● Requirement
Could you reproduce, exactly and alone, the lines running from the one with "Switch to the Documents sidebar tab" to the end of the data below?
------ Records shown ------
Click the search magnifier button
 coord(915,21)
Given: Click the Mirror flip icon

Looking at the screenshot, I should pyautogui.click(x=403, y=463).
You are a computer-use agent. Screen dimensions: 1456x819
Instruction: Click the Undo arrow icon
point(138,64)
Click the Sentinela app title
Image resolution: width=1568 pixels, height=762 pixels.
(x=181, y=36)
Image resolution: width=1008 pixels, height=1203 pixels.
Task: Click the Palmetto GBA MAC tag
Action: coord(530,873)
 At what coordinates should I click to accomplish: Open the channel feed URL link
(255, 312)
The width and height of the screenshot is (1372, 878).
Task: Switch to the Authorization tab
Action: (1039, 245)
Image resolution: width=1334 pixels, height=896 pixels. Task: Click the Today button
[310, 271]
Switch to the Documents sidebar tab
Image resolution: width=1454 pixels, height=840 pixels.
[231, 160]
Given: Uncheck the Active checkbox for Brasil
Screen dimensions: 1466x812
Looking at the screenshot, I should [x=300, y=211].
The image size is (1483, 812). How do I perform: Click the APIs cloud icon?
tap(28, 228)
------
● Answer box
Switch to the Documents sidebar tab
Image resolution: width=1454 pixels, height=840 pixels.
[231, 160]
Given: Uncheck the Active checkbox for Brasil
Screen dimensions: 1466x812
Looking at the screenshot, I should [x=300, y=211].
The image size is (1483, 812). How do I perform: Click the APIs cloud icon?
tap(28, 228)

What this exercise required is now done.